An dieser Stelle zeigt sich für Katie Trumpener aber auch die Gebrochenheit der Figur: Denn auch wenn die exilierten Autoren die Amme als die Wärme Spendende, Heimat-Gebende, Einheimische, Stabile, Verwurzelte imaginieren, so waren doch die realen Frauen, die den Beruf des Kindermädchens ausübten, oft selbst "Exilierte". Historisch gesehen kamen sie oft vom Land, das sie aus finanziellen Nöten hatten verlassen müssen, und einige ließen dort eigene Kinder zurück. In Luigi Pirandellos Geschichte "La balia" etwa kommt eine sizilianische Amme in einen römischen Haushalt, und während sie sich den Kindern ihrer Herrschaft widmet, stirbt ihr eigenes Baby in Sizilien. Und auch die Kindermädchen der deutschen Exilierten mussten, in Deutschland zurückgelassen, Repressalien wegen der engen Verbindung zu ihrer ehemaligen, nun politisch missliebigen Herrschaft fürchten. Die "Heimat", wenn sie sie denn hatten, wurde auch für die Kindermädchen fremd.
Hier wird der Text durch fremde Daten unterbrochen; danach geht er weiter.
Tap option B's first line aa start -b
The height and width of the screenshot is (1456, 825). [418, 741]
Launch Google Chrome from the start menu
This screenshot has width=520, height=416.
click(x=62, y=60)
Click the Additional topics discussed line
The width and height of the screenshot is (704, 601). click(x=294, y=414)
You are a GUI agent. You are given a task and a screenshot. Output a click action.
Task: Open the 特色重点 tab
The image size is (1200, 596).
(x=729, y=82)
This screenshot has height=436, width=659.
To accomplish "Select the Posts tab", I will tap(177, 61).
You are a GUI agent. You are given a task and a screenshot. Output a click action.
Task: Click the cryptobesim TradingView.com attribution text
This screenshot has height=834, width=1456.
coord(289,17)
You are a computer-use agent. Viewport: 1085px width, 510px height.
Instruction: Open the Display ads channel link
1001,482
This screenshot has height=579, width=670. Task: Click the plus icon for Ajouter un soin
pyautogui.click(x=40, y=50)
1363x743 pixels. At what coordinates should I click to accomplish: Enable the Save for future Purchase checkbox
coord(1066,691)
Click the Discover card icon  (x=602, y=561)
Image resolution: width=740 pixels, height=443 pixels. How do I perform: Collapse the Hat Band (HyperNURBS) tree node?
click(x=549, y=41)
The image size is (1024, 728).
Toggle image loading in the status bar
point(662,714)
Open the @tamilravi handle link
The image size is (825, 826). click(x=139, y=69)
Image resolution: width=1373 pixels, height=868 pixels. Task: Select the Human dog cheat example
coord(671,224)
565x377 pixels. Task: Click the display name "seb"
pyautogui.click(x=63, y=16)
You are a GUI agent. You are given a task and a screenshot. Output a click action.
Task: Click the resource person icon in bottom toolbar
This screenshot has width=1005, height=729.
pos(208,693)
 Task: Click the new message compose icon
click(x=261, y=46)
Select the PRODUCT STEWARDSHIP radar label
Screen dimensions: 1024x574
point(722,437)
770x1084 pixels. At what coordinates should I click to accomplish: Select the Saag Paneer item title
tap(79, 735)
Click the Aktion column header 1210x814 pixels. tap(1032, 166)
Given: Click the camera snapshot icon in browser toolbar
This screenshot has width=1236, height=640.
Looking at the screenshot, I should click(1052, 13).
Die reale Lebenssituation ihrer Kindermädchen interessierte die bürgerlichen Autoren aber wenig, hat Trumpener festgestellt: Auch in den Erinnerungen von Judith Kerr oder Anna Seghers spielt keine Rolle, welche Nöte und Erfahrungen von Exil ihre Kindermädchen möglicherweise durchmachten. Die Frauen sind für sie vor allem insofern bedeutsam, als sich mit ihnen regressive Phantasien und die Erinnerung an eine heile Kinderwelt verbinden.
Aber ging es nicht schon Euryclea so? "Odysseus", so Trumpener, "kommt in dem Moment wirklich nach Hause, in dem Euryclea ihn an seiner Narbe erkennt; ihre Kenntnis von seiner Vergangenheit bindet Vergangenheit und Gegenwart zusammen und heilt die Wunden des Exils. Doch Euryclea selbst verharrt für immer im Exil - ihre Vergangenheit bleibt unbekannt, ihre Geschichte unerzählt, ihre Heimat verloren."